Миша улыбается. Сашка вздыхает. Седой усмехается его понятливости.
— И что? — интересуется Миша.
— А то, что все это вам, ребятки, вплавь придется проделать… Виляй не виляй, а дела не миновать.
…Спустя час, Миша и Саша, мало похожие на людей, с весьма озадаченным Седым, разглядывают пробитые дыры в сети.
— Я говорил — сетка старая! — упрекает Сашка.
Седой смущенно восторгается.
— Торпеды, ить–ить! Сказал бы кто — не поверил!
— Может, гранату? — опять спрашивает Миша.
Тут уже и Седой сомневается.
— А есть?
— Всегда со мной.
У человека с биографией собственные сувениры, что служат памятками каких–либо дел. То же самое касается и талисманов. У Миши граната времен Великой Отечественной. Простая, без всяких новомодных дополнений и дизайна, хотя и с новым переделанным для надежности запалом. Большая граната, как раз по нему — противотанковая. Кажется, только такой и можно его остановить. Для того и предназначена — для остановки собственного сердца. Чтобы надежно, с гарантией, так как хочется Мише, ну и обязательного сопутствующего урона для тех, кто его к этому побудит.

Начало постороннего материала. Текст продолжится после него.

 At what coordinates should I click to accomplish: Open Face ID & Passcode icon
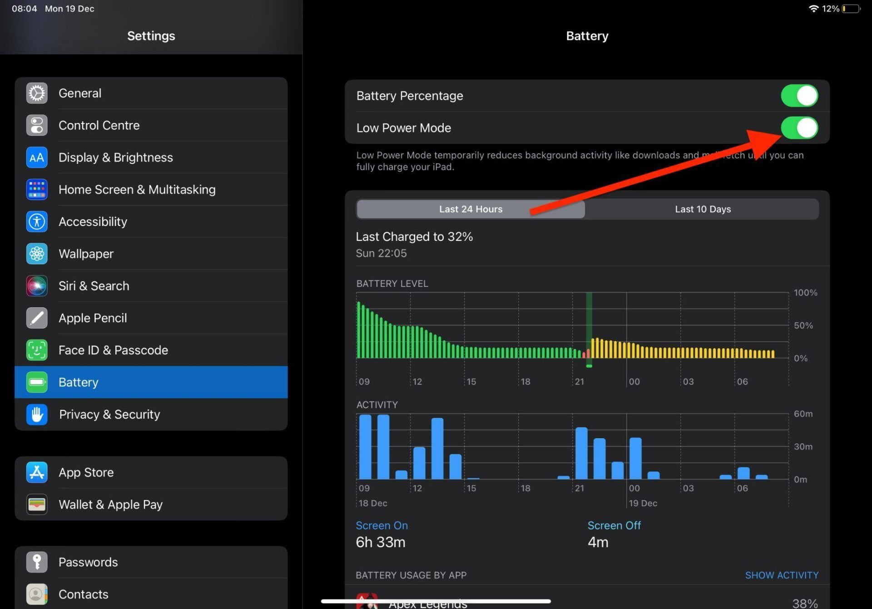(x=36, y=350)
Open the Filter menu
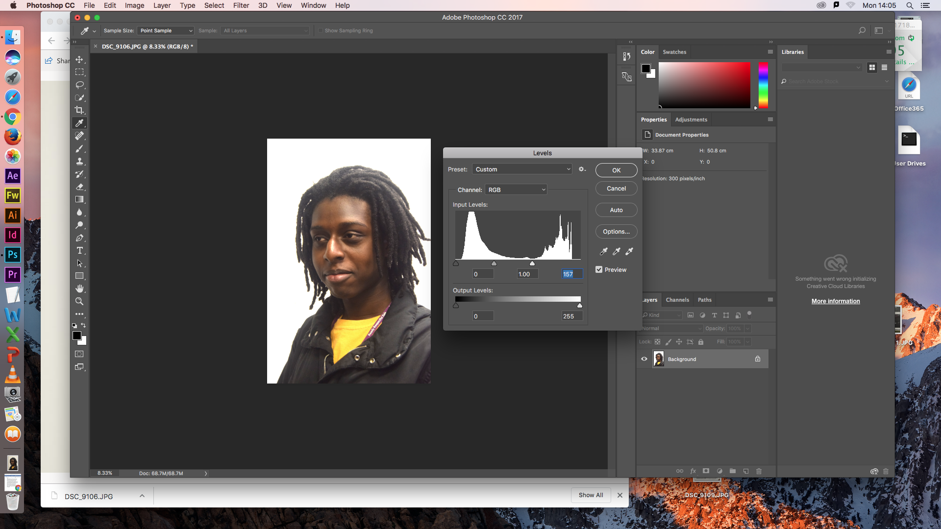 click(241, 5)
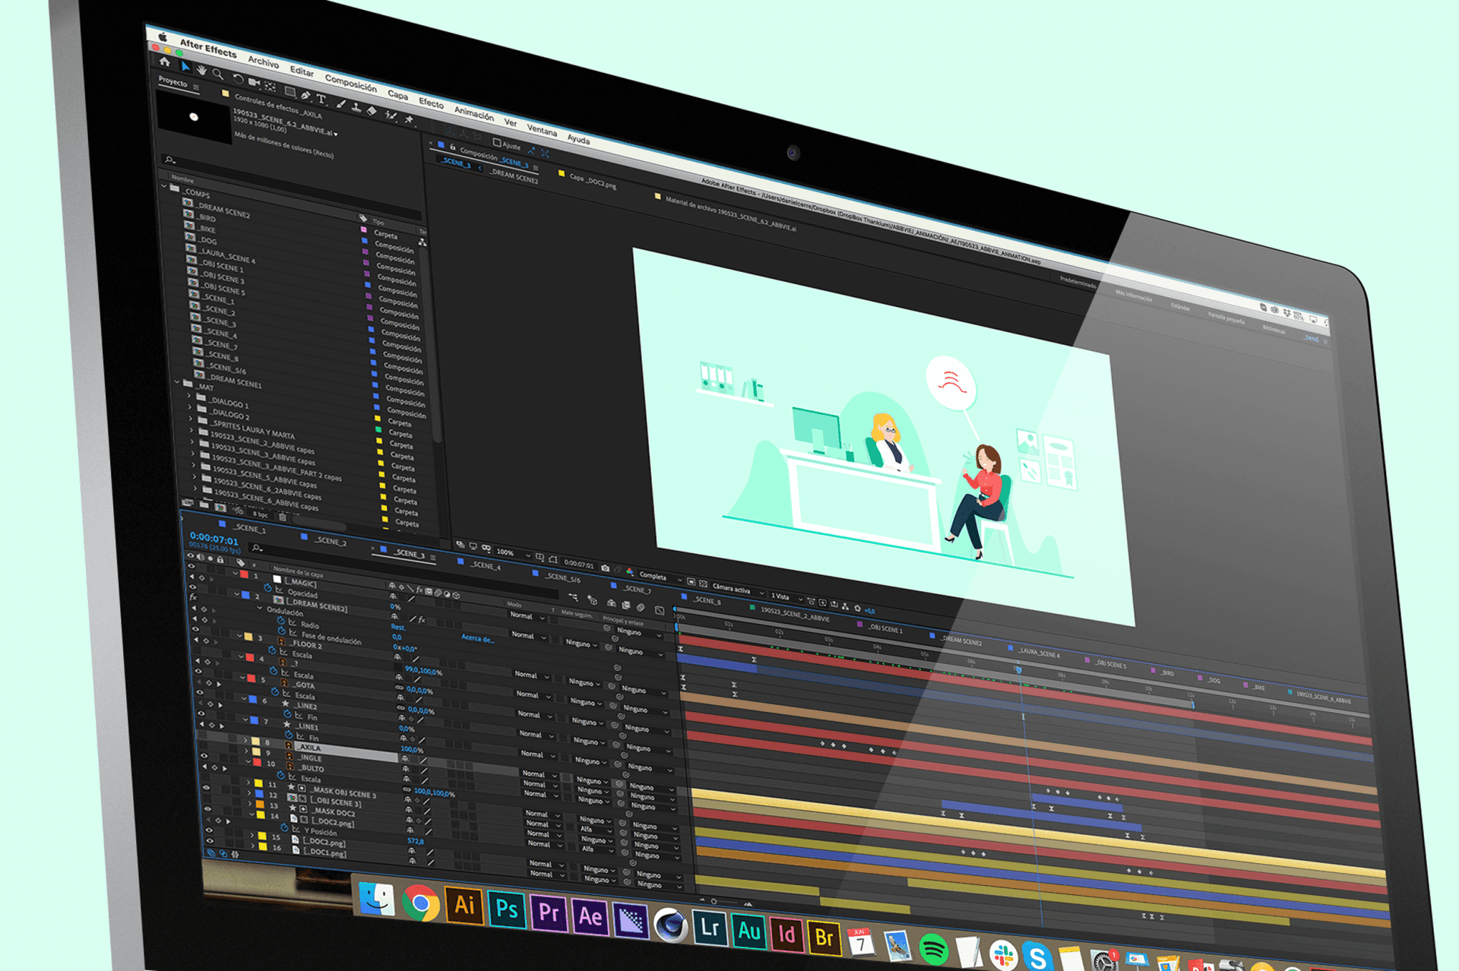Enable motion blur for the composition
Viewport: 1459px width, 971px height.
click(x=641, y=609)
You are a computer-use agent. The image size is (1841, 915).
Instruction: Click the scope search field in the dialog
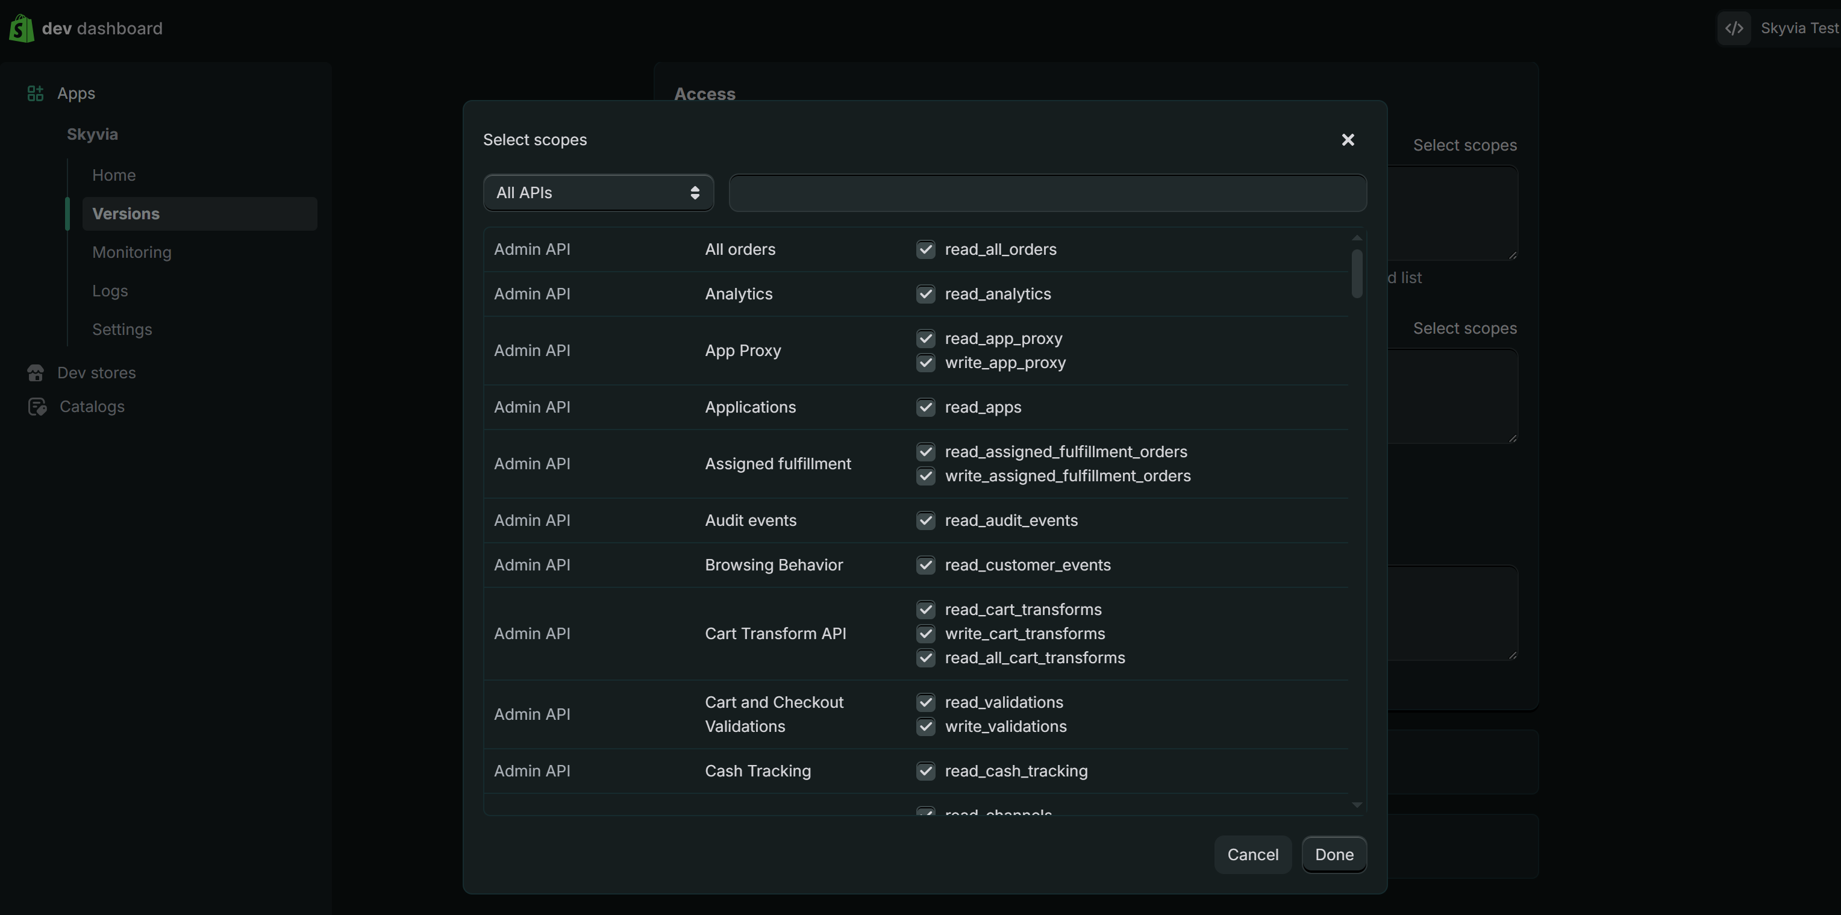point(1047,192)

Сашка даже помнит день, когда у Миши появилась подобная привычка…
— Нет, пожалуй, — решает Седой. — Давай–ка попробуем сетку вдвойне сложить. Раздевайся, Миша, сейчас опять поплывешь…
Миша вздыхает, Сашка криво улыбается…
— Знаете, что я думаю, — говорит Миша — Беспредел спустя два часа. — Ну их к черту! Пусть еще немножко подрастут…
— Саш, а ты с винтовки?
— Не получится. Если морду высунет, тогда… Миша, подразнишь?
— Как? — спрашивает Миша.
— Жопу покажи!
— Я им под водой уже показывал. Насмотрелись.
— Зря, значит, сходили, — говорит Седой, почесывая загривок.
— Почему зря? — удивляется Миша. — Познавательно. И озеро я запомнил.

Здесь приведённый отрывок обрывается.